It still hasn’t quite sunk in that Boris Johnson is our Prime Minister. But it’s happened, and the new occupier of 10 Downing Street has appointed a new cabinet of horrors. Unlike Johnson’s backroom operation, which is filled with Vote Leave figures including Dominic Cummings, the reshuffle did not fall neatly along Remain/Leave lines but instead saw patronage win out and Jeremy Hunt supporters kicked out. The sacking of Penny Mordaunt, a staunch Brexiteer who endorsed Hunt, is evidence of that, as is the continued presence of Amber Rudd. The new Prime Minister looked at the resignations of Philip Hammond and David Gauke, and decided to make his potential backbench rebellion problem even bigger.
What does this brutal reshuffle tell us about Johnson’s premiership? As to be expected, loyalty is key rather than competence or integrity. We now have a Home Secretary who was sacked for holding secret meetings with Israeli ministers, and a Foreign Secretary who “hadn’t quite understood” how important the Dover-Calais crossing was to UK trade until very recently. The take-no-prisoners approach, careless as it is with the tiny Tory majority, also suggests that an early election is on the cards, particularly with strategist Cummings on staff.

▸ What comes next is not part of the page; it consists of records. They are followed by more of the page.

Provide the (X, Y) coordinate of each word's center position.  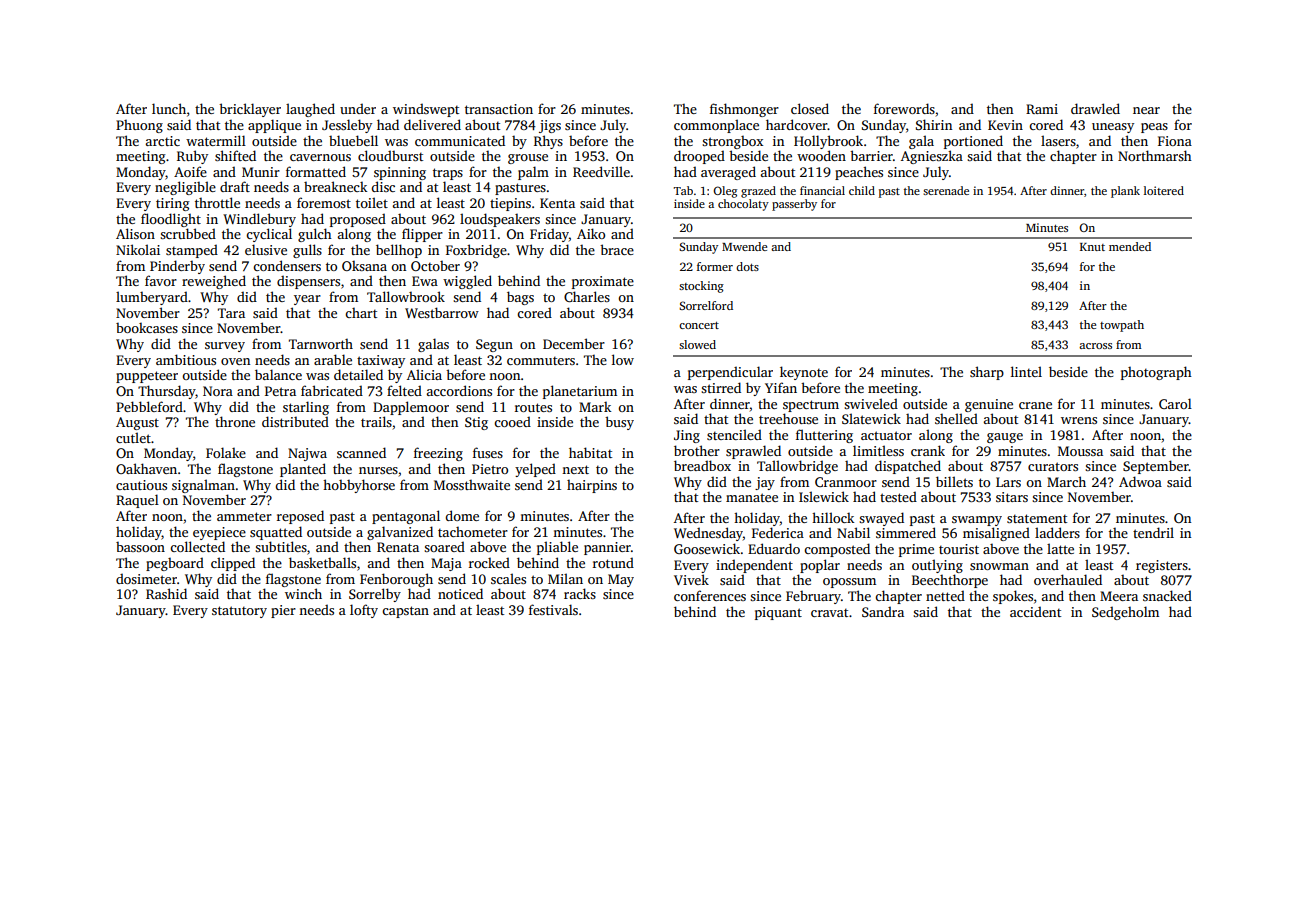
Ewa (425, 281)
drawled (1095, 108)
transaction (499, 109)
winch (303, 593)
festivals (553, 609)
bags (520, 298)
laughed (310, 110)
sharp (987, 373)
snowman (999, 566)
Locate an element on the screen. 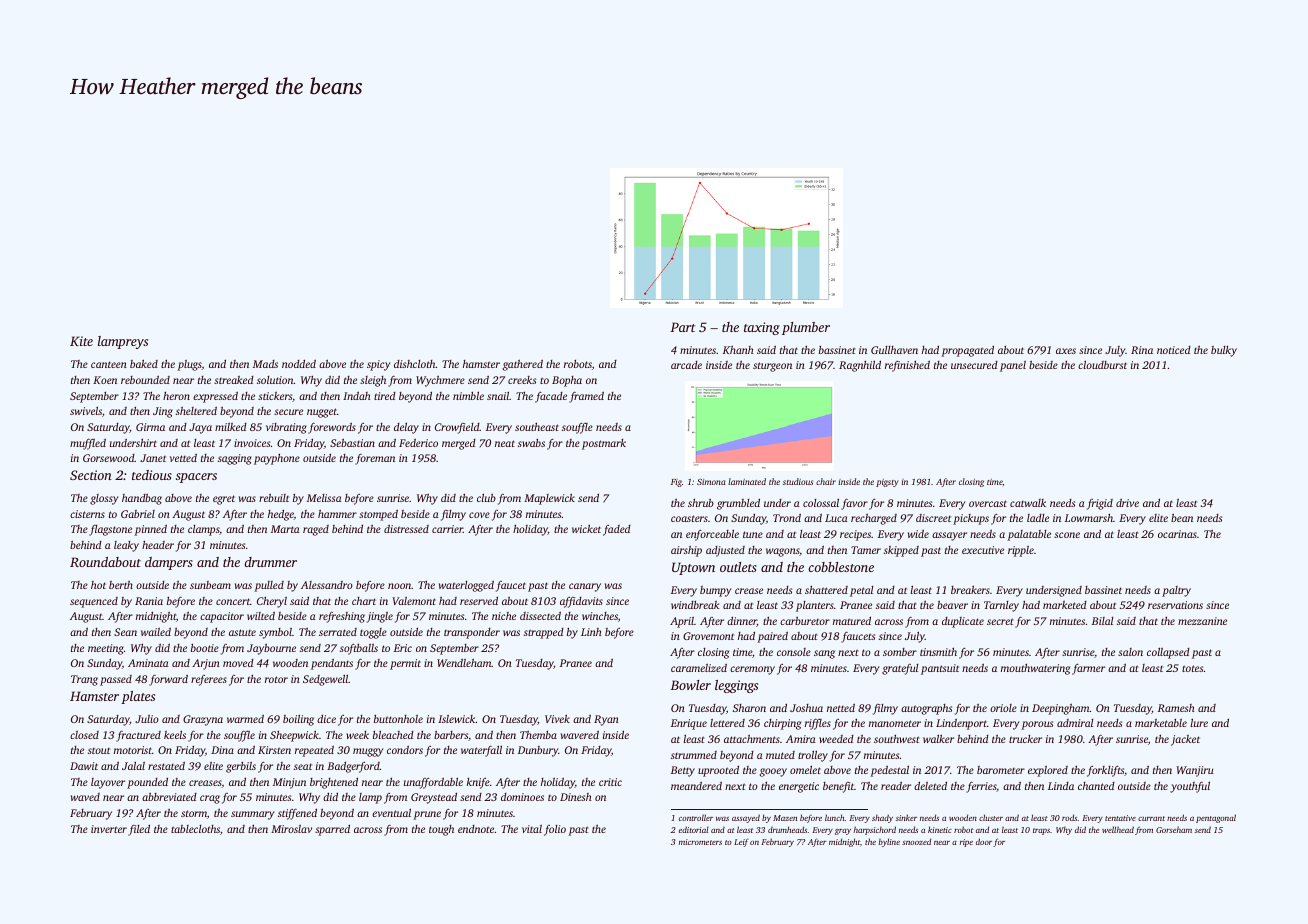  walker is located at coordinates (938, 738).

Jo Swinson has put down an early day motion expressing no confidence in the PM, but Jeremy Corbyn must table the motion himself for it to be an official vote and Labour is unlikely to support the move now. Quite sensibly, too: the last thing the opposition should do is hand Johnson a victory on parliament’s return in September. Tory MPs need to see more from the Prime Minister before they consider bringing down their own government, and the threat of no deal must be looming larger than ever. John McDonnell told ITV’s Peston last night that the right time will be “when Boris comes back with something undeliverable”.

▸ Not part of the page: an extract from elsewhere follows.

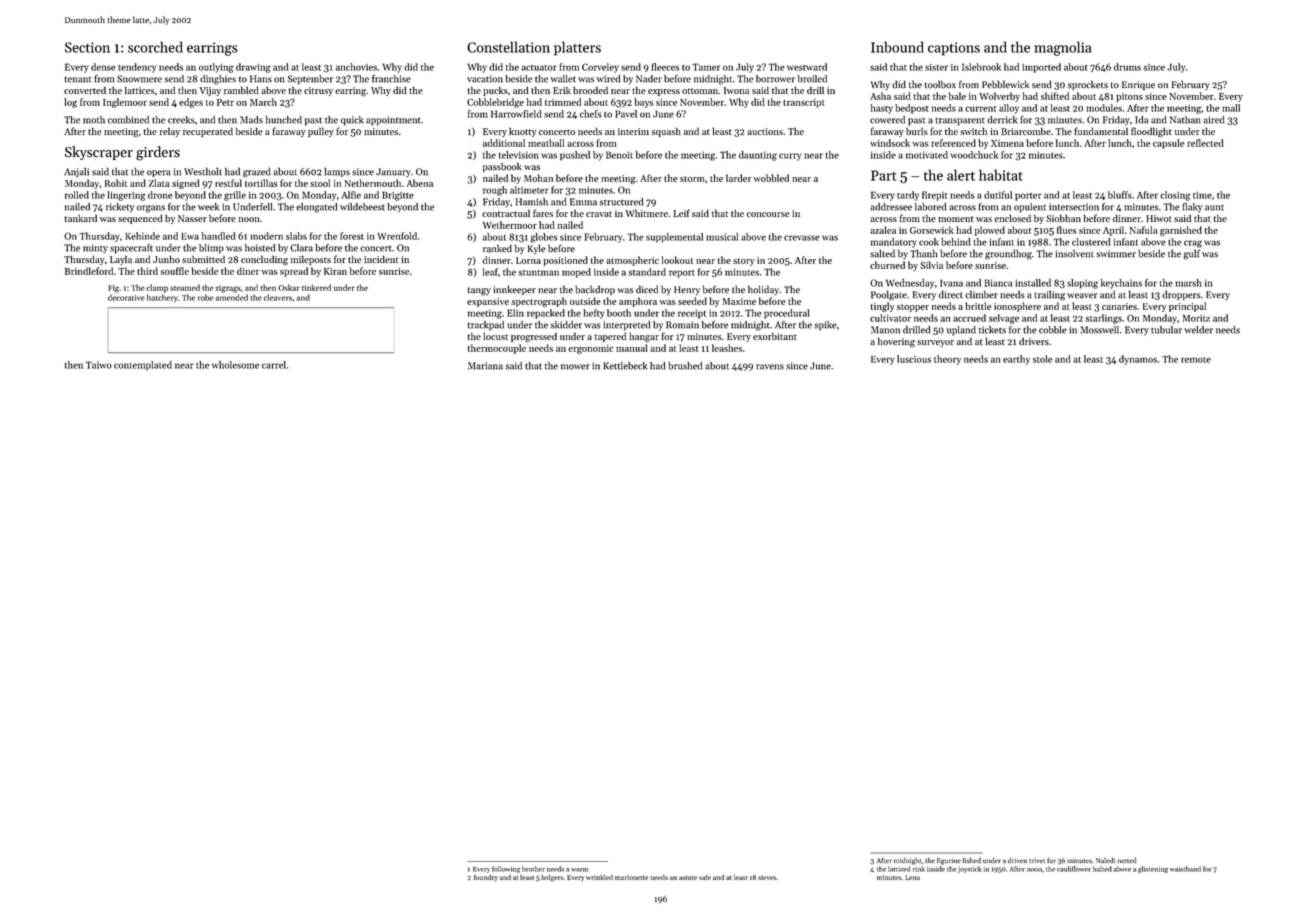 The image size is (1308, 924). What do you see at coordinates (235, 365) in the screenshot?
I see `wholesome` at bounding box center [235, 365].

This is strategic planning, not intended to underestimate the urgency of the situation. Boris Johnson and his cabinet ministers are going to make people’s lives much worse very soon. As Novara Media’s Ash Sarkar noted in constructively critical tweets this morning, Corbyn isn’t currently present enough. He needs to make himself visible immediately. The Labour leader must capitalise on Johnson’s weaknesses – particularly his laziness – and work harder than ever, because we don’t get to play politics on easy mode.
The new Prime Minister will be shameless. He will, as Simon Fletcher puts it, “obfuscate, avoid accountability, brazenly steal policies and close down as many attack lines as he can to defend his position”. It’s time for the left to identify its biggest enemy as the man in No10 and adopt the campaign mindset that so excited activists in 2017. A good start for members on the ground is in Johnson’s own marginal seat, where Labour candidate Ali Milani is aiming to unseat a Prime Minister for the first time since 1906.